*Exercise*: Give back the entries in full, exactly as they are written.

*Records shown*:
————————
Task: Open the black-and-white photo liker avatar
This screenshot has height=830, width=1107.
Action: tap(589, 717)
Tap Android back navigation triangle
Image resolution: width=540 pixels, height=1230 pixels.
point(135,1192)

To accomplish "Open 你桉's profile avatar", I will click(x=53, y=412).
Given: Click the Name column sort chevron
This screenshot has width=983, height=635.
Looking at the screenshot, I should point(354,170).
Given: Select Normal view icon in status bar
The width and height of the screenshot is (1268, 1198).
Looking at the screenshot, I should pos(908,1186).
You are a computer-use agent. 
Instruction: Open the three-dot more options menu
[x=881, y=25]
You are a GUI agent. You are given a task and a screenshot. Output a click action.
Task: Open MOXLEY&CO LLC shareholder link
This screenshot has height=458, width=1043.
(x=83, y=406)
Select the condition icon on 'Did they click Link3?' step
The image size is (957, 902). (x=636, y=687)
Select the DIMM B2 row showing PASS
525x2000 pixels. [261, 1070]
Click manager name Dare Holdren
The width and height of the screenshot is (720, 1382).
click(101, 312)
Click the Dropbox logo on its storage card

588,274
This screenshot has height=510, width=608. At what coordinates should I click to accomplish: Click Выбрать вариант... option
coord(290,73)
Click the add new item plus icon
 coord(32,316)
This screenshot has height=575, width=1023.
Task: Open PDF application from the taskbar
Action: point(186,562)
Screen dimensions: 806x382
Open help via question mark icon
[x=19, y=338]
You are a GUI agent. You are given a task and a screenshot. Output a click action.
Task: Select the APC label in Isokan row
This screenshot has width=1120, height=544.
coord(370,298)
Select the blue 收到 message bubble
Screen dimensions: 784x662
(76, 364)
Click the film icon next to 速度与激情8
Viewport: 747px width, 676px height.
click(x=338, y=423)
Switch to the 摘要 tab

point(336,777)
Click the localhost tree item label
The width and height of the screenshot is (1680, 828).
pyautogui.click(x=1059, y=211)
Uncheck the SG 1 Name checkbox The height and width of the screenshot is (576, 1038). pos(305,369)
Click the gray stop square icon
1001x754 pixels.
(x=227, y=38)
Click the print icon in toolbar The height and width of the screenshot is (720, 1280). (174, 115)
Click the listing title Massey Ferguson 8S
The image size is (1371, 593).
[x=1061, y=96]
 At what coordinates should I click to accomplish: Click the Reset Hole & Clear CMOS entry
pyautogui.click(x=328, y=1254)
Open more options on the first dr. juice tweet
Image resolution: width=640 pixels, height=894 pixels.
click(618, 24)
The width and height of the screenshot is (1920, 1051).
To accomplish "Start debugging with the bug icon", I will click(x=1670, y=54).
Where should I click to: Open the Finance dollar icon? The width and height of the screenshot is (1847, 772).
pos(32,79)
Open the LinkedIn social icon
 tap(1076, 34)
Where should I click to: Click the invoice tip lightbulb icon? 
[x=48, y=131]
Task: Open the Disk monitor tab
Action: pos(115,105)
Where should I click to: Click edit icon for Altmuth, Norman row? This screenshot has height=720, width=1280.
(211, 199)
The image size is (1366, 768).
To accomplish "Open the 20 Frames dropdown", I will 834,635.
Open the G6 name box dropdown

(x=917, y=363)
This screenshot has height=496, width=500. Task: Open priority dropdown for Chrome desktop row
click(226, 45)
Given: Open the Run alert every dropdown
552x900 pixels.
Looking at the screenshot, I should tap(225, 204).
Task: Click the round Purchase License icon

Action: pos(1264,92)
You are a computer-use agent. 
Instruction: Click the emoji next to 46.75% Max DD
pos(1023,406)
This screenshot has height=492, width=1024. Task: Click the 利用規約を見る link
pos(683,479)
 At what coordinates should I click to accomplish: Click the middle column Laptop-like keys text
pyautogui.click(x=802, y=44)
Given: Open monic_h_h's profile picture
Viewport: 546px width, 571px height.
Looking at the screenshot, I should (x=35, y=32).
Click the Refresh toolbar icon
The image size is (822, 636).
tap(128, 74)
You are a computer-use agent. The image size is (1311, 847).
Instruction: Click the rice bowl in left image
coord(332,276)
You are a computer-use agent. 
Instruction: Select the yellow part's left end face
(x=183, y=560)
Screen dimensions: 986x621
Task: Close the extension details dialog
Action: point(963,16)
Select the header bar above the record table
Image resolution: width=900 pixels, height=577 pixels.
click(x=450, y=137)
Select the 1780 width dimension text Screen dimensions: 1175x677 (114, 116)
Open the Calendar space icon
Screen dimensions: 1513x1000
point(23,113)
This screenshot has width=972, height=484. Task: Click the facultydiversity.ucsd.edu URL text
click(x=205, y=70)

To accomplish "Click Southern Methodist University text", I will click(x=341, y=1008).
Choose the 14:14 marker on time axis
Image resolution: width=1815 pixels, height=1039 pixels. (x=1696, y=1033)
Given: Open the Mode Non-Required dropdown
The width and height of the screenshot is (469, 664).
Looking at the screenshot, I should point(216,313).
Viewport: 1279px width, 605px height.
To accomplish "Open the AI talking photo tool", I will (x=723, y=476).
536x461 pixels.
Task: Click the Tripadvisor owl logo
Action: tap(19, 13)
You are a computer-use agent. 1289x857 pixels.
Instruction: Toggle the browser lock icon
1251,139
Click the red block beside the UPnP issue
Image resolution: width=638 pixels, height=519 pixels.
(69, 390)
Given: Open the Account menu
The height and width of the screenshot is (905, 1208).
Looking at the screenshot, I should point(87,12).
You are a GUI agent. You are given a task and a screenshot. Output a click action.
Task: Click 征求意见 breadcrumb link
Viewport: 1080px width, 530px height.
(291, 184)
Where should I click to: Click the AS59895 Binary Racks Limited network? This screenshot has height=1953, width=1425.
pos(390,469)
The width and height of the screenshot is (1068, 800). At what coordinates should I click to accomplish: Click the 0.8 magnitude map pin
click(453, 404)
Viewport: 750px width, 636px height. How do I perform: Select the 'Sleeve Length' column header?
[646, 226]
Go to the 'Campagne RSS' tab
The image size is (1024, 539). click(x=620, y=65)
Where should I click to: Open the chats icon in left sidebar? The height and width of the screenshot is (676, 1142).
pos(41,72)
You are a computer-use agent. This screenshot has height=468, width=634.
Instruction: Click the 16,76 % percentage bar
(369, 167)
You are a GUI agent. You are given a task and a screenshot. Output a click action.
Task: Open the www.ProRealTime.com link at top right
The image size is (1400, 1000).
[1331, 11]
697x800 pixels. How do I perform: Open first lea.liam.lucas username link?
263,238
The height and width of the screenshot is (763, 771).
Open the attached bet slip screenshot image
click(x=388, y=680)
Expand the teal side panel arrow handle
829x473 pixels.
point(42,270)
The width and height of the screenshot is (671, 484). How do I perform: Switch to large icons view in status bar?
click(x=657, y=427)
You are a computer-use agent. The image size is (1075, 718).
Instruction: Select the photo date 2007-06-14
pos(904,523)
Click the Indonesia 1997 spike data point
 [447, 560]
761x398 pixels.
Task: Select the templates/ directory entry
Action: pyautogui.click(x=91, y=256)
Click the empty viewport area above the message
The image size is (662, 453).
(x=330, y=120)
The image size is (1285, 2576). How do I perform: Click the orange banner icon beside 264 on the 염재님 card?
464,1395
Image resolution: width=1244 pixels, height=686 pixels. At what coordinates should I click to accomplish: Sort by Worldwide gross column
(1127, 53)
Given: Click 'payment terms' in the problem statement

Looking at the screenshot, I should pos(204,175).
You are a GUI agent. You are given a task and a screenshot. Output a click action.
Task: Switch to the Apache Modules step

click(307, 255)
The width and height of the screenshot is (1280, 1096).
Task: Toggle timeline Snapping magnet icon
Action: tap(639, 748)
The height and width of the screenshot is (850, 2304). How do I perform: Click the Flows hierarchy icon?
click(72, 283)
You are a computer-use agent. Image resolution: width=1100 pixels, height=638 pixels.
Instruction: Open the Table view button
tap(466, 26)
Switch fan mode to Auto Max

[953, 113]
————————
*Answer box*:
Task: Open the black-and-white photo liker avatar
This screenshot has height=830, width=1107.
Action: tap(589, 717)
Tap Android back navigation triangle
Image resolution: width=540 pixels, height=1230 pixels.
point(135,1192)

To accomplish "Open 你桉's profile avatar", I will click(x=53, y=412).
Given: Click the Name column sort chevron
This screenshot has width=983, height=635.
Looking at the screenshot, I should point(354,170).
Given: Select Normal view icon in status bar
The width and height of the screenshot is (1268, 1198).
Looking at the screenshot, I should pos(908,1186).
You are a computer-use agent. 
Instruction: Open the three-dot more options menu
[x=881, y=25]
You are a GUI agent. You are given a task and a screenshot. Output a click action.
Task: Open MOXLEY&CO LLC shareholder link
This screenshot has height=458, width=1043.
(x=83, y=406)
Select the condition icon on 'Did they click Link3?' step
The image size is (957, 902). (x=636, y=687)
Select the DIMM B2 row showing PASS
525x2000 pixels. [261, 1070]
Click manager name Dare Holdren
The width and height of the screenshot is (720, 1382).
click(101, 312)
Click the Dropbox logo on its storage card

588,274
This screenshot has height=510, width=608. At what coordinates should I click to accomplish: Click Выбрать вариант... option
coord(290,73)
Click the add new item plus icon
 coord(32,316)
This screenshot has height=575, width=1023.
Task: Open PDF application from the taskbar
Action: point(186,562)
Screen dimensions: 806x382
Open help via question mark icon
[x=19, y=338]
You are a GUI agent. You are given a task and a screenshot. Output a click action.
Task: Select the APC label in Isokan row
This screenshot has width=1120, height=544.
coord(370,298)
Select the blue 收到 message bubble
Screen dimensions: 784x662
(76, 364)
Click the film icon next to 速度与激情8
Viewport: 747px width, 676px height.
click(x=338, y=423)
Switch to the 摘要 tab

point(336,777)
Click the localhost tree item label
The width and height of the screenshot is (1680, 828).
pyautogui.click(x=1059, y=211)
Uncheck the SG 1 Name checkbox The height and width of the screenshot is (576, 1038). pos(305,369)
Click the gray stop square icon
1001x754 pixels.
(x=227, y=38)
Click the print icon in toolbar The height and width of the screenshot is (720, 1280). (174, 115)
Click the listing title Massey Ferguson 8S
The image size is (1371, 593).
[x=1061, y=96]
 At what coordinates should I click to accomplish: Click the Reset Hole & Clear CMOS entry
pyautogui.click(x=328, y=1254)
Open more options on the first dr. juice tweet
Image resolution: width=640 pixels, height=894 pixels.
click(618, 24)
The width and height of the screenshot is (1920, 1051).
To accomplish "Start debugging with the bug icon", I will click(x=1670, y=54).
Where should I click to: Open the Finance dollar icon? The width and height of the screenshot is (1847, 772).
pos(32,79)
Open the LinkedIn social icon
 tap(1076, 34)
Where should I click to: Click the invoice tip lightbulb icon? 
[x=48, y=131]
Task: Open the Disk monitor tab
Action: pos(115,105)
Where should I click to: Click edit icon for Altmuth, Norman row? This screenshot has height=720, width=1280.
(211, 199)
The image size is (1366, 768).
To accomplish "Open the 20 Frames dropdown", I will 834,635.
Open the G6 name box dropdown

(x=917, y=363)
This screenshot has height=496, width=500. Task: Open priority dropdown for Chrome desktop row
click(226, 45)
Given: Open the Run alert every dropdown
552x900 pixels.
Looking at the screenshot, I should tap(225, 204).
Task: Click the round Purchase License icon

Action: pos(1264,92)
You are a computer-use agent. 
Instruction: Click the emoji next to 46.75% Max DD
pos(1023,406)
This screenshot has height=492, width=1024. Task: Click the 利用規約を見る link
pos(683,479)
 At what coordinates should I click to accomplish: Click the middle column Laptop-like keys text
pyautogui.click(x=802, y=44)
Given: Open monic_h_h's profile picture
Viewport: 546px width, 571px height.
Looking at the screenshot, I should (x=35, y=32).
Click the Refresh toolbar icon
The image size is (822, 636).
tap(128, 74)
You are a computer-use agent. The image size is (1311, 847).
Instruction: Click the rice bowl in left image
coord(332,276)
You are a computer-use agent. 
Instruction: Select the yellow part's left end face
(x=183, y=560)
Screen dimensions: 986x621
Task: Close the extension details dialog
Action: point(963,16)
Select the header bar above the record table
Image resolution: width=900 pixels, height=577 pixels.
click(x=450, y=137)
Select the 1780 width dimension text Screen dimensions: 1175x677 (114, 116)
Open the Calendar space icon
Screen dimensions: 1513x1000
point(23,113)
This screenshot has width=972, height=484. Task: Click the facultydiversity.ucsd.edu URL text
click(x=205, y=70)

To accomplish "Click Southern Methodist University text", I will click(x=341, y=1008).
Choose the 14:14 marker on time axis
Image resolution: width=1815 pixels, height=1039 pixels. (x=1696, y=1033)
Given: Open the Mode Non-Required dropdown
The width and height of the screenshot is (469, 664).
Looking at the screenshot, I should point(216,313).
Viewport: 1279px width, 605px height.
To accomplish "Open the AI talking photo tool", I will (x=723, y=476).
536x461 pixels.
Task: Click the Tripadvisor owl logo
Action: tap(19, 13)
You are a computer-use agent. 1289x857 pixels.
Instruction: Toggle the browser lock icon
1251,139
Click the red block beside the UPnP issue
Image resolution: width=638 pixels, height=519 pixels.
(69, 390)
Given: Open the Account menu
The height and width of the screenshot is (905, 1208).
Looking at the screenshot, I should point(87,12).
You are a GUI agent. You are given a task and a screenshot. Output a click action.
Task: Click 征求意见 breadcrumb link
Viewport: 1080px width, 530px height.
(291, 184)
Where should I click to: Click the AS59895 Binary Racks Limited network? This screenshot has height=1953, width=1425.
pos(390,469)
The width and height of the screenshot is (1068, 800). At what coordinates should I click to accomplish: Click the 0.8 magnitude map pin
click(453, 404)
Viewport: 750px width, 636px height. How do I perform: Select the 'Sleeve Length' column header?
[646, 226]
Go to the 'Campagne RSS' tab
The image size is (1024, 539). click(x=620, y=65)
Where should I click to: Open the chats icon in left sidebar? The height and width of the screenshot is (676, 1142).
pos(41,72)
You are a computer-use agent. This screenshot has height=468, width=634.
Instruction: Click the 16,76 % percentage bar
(369, 167)
You are a GUI agent. You are given a task and a screenshot. Output a click action.
Task: Open the www.ProRealTime.com link at top right
The image size is (1400, 1000).
[1331, 11]
697x800 pixels. How do I perform: Open first lea.liam.lucas username link?
263,238
The height and width of the screenshot is (763, 771).
Open the attached bet slip screenshot image
click(x=388, y=680)
Expand the teal side panel arrow handle
829x473 pixels.
point(42,270)
The width and height of the screenshot is (671, 484). How do I perform: Switch to large icons view in status bar?
click(x=657, y=427)
You are a computer-use agent. The image size is (1075, 718).
Instruction: Select the photo date 2007-06-14
pos(904,523)
Click the Indonesia 1997 spike data point
 [447, 560]
761x398 pixels.
Task: Select the templates/ directory entry
Action: pyautogui.click(x=91, y=256)
Click the empty viewport area above the message
The image size is (662, 453).
(x=330, y=120)
The image size is (1285, 2576). How do I perform: Click the orange banner icon beside 264 on the 염재님 card?
464,1395
Image resolution: width=1244 pixels, height=686 pixels. At what coordinates should I click to accomplish: Sort by Worldwide gross column
(1127, 53)
Given: Click 'payment terms' in the problem statement

Looking at the screenshot, I should pos(204,175).
You are a GUI agent. You are given a task and a screenshot. Output a click action.
Task: Switch to the Apache Modules step

click(307, 255)
The width and height of the screenshot is (1280, 1096).
Task: Toggle timeline Snapping magnet icon
Action: tap(639, 748)
The height and width of the screenshot is (850, 2304). How do I perform: Click the Flows hierarchy icon?
click(72, 283)
You are a computer-use agent. Image resolution: width=1100 pixels, height=638 pixels.
Instruction: Open the Table view button
tap(466, 26)
Switch fan mode to Auto Max

[953, 113]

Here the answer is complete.